May 9, 2007 at 8:39pm

As dynasties go, it was short-lived. Just 68 years elapsed from the time Robert Worth Bingham bought the Louisville Courier-Journal and Times for $1.5 million in 1918 until the newspapers and other family holdings were sold for $448 million in 1986.

But it’s the back story that creates the Bingham fascination. As James Boylan wrote in the Columbia Journalism Review in 1991, the family is “a mingled yarn of sudden or mysterious death, with each generation mixing glittering success and dereliction, and finally an irresolvable struggle for dominance.”

That’s why four major books about the Louisville clan were published between 1987 and 1991.

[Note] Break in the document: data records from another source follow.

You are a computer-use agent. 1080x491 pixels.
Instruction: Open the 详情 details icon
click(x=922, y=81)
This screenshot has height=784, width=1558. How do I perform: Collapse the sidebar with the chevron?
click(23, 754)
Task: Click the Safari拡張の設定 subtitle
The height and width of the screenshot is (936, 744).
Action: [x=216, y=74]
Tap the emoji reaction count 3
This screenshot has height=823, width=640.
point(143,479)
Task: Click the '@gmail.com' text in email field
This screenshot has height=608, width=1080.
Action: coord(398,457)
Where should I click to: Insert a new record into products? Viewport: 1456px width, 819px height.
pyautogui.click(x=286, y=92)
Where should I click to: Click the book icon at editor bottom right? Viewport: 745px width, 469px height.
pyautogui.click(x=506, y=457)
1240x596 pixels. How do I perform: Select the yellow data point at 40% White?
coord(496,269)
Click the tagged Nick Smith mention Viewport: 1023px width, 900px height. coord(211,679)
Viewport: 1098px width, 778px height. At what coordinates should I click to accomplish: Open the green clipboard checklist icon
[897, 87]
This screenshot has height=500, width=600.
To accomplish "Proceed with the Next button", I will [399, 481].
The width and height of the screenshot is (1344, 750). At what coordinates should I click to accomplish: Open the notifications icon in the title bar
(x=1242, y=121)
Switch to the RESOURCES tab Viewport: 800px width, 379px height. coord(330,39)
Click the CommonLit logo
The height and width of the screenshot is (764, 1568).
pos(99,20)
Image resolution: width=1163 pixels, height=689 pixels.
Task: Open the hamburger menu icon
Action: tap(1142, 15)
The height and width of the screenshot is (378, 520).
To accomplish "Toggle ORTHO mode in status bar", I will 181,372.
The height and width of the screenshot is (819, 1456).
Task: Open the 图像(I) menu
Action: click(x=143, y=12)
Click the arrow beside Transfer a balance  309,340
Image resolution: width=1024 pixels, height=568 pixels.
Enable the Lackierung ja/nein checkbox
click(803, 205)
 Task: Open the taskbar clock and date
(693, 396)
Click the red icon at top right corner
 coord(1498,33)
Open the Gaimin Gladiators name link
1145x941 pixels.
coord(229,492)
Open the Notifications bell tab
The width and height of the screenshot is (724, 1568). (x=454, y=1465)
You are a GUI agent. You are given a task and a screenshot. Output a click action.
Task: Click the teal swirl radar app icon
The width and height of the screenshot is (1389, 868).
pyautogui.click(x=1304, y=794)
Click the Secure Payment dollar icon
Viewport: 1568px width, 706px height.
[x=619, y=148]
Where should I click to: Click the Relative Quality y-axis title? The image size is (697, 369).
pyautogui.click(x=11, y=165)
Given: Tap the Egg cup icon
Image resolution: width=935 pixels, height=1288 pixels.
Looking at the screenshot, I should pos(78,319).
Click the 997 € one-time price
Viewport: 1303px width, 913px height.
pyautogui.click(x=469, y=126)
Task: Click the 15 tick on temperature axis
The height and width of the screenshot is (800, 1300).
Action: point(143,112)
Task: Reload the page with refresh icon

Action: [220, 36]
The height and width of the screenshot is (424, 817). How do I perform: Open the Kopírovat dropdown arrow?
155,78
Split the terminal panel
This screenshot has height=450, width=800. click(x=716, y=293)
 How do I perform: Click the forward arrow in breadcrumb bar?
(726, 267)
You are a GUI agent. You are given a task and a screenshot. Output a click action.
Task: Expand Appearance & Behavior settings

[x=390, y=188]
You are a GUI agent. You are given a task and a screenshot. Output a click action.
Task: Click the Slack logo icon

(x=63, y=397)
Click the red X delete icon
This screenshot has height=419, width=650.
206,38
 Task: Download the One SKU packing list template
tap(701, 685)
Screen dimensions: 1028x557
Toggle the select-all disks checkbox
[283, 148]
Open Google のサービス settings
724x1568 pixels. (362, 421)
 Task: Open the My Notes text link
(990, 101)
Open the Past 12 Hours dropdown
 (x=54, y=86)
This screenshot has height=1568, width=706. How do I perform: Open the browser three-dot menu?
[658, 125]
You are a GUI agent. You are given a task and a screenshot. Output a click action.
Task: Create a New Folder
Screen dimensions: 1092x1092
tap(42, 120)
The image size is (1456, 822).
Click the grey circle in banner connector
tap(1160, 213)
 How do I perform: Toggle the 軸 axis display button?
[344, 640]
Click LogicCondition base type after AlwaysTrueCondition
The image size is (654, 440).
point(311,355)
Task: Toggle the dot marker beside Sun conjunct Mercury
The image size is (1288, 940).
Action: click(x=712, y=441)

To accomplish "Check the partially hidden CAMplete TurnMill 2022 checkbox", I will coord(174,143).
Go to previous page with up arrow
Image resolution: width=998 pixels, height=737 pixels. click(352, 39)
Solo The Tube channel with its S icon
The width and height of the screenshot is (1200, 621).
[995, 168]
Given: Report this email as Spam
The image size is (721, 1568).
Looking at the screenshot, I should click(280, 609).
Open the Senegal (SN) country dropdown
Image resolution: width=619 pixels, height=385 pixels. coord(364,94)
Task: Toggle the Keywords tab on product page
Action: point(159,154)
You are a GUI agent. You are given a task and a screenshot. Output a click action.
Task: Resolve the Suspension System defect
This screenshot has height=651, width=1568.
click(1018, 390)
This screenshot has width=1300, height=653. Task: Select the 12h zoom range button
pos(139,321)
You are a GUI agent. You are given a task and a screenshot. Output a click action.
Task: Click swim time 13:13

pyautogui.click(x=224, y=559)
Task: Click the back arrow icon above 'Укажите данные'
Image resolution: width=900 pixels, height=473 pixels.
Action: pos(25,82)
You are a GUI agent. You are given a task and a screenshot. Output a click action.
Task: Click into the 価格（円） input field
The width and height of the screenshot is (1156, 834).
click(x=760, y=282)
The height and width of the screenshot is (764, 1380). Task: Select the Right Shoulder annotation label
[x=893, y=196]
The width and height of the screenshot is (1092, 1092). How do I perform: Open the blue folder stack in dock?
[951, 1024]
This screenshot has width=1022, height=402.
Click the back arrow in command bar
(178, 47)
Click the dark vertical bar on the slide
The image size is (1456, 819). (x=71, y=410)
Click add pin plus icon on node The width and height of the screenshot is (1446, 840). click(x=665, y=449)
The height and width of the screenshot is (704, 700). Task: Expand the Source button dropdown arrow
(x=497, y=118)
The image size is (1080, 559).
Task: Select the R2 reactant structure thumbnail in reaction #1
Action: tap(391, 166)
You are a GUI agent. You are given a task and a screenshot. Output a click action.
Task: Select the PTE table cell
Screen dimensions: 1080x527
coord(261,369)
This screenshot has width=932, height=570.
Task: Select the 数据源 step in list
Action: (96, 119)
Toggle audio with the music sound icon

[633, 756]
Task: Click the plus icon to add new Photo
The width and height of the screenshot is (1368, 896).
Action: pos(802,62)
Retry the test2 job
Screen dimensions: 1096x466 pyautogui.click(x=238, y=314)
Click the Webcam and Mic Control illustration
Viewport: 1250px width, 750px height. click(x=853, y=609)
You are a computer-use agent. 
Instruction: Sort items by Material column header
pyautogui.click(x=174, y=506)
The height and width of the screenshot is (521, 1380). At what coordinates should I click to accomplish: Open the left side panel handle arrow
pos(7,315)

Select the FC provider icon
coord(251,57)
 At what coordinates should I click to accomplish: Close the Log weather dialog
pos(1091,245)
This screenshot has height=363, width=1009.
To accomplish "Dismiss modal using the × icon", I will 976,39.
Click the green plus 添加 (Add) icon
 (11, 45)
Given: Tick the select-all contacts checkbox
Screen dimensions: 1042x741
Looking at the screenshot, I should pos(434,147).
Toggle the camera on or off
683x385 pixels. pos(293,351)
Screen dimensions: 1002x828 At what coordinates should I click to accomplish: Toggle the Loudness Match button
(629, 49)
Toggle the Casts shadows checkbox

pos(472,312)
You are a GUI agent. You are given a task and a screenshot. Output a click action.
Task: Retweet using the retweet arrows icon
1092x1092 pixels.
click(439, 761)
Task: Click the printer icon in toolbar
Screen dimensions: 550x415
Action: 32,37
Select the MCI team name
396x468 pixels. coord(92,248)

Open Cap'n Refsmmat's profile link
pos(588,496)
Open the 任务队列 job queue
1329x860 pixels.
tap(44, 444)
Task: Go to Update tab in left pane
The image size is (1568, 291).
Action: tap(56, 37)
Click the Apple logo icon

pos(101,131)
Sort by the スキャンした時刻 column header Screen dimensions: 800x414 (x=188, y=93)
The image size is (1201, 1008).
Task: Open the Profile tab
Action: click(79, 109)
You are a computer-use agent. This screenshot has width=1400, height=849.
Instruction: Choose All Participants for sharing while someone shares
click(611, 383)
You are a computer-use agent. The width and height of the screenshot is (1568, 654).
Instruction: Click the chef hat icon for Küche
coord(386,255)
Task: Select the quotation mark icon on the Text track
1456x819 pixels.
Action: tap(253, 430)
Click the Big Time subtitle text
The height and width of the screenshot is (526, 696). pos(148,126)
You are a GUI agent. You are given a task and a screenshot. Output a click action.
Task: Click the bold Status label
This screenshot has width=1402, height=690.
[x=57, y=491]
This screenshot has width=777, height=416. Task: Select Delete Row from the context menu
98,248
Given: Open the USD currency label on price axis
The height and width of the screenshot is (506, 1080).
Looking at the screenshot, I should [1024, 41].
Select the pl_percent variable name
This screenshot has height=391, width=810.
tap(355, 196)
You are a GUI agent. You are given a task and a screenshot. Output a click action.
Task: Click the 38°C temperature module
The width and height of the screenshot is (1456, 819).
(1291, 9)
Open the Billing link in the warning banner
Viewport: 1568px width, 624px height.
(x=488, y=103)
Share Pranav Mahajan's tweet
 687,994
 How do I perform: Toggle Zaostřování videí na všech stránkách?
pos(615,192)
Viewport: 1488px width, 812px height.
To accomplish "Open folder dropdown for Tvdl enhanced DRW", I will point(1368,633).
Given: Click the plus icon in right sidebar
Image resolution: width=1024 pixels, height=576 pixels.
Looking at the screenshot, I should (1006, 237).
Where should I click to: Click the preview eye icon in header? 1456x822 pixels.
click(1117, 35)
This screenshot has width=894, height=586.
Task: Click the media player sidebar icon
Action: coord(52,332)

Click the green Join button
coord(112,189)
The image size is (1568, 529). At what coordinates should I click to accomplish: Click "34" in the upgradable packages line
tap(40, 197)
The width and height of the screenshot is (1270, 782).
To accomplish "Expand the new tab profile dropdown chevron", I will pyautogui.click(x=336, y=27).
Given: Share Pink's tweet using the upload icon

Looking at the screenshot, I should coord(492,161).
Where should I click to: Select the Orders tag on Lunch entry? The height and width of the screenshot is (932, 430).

The family traces its history in America to 1789. But the dynasty didn’t begin until almost 130 years later when Mary Lily Kenan Flagler died, leaving $5 million to her second husband, Robert Worth Bingham.

Flagler’s first husband was Henry Flagler, a ruthless partner with John D. Rockefeller in Standard Oil. In a second career, Henry pioneered the development of Florida. Miami would be named Flagler today if Henry hadn’t said no.

When Flagler fell down the stairs of his Palm Beach estate in 1913 and later died, Mary Lily, his third wife, became the richest woman in America and perhaps the world. At the time of her death in 1917, Mary Lily left an estate valued up to $100 million, the equivalent of more than $1.8 billion today.

However, Flagler apparently left Mary Lily more than money. She also had a serious form of syphilis. The mystery surrounding her death, just eight months after her marriage to Bingham, would haunt the dynasty to the end. Did Bingham, an old college acquaintance, facilitate Mary Lily’s death in order to collect his inheritance?

A Bingham son, Barry Bingham Sr., took over the media empire in 1937 and built the Louisville papers into national prominence. He was the title character in the 1991 book about the family called, The Patriarch. Two of Barry Sr.’s sons died in accidents. The remaining son, Barry Jr., took over the company in 1971. Family infighting, especially between Barry Jr.’s sister, Sallie, and the rest of the family, sometimes about the old rumors involving Mary Lily, was rampant. At one point, Barry Jr. kicked his sisters off the board of directors.

Seeing no other solution, Barry Sr. put the empire on the auction block. Gannett bought the newspapers for $305 million. Television, radio, printing and other operations sold for $143 million.

The media dynasty was over. But the mystery remains.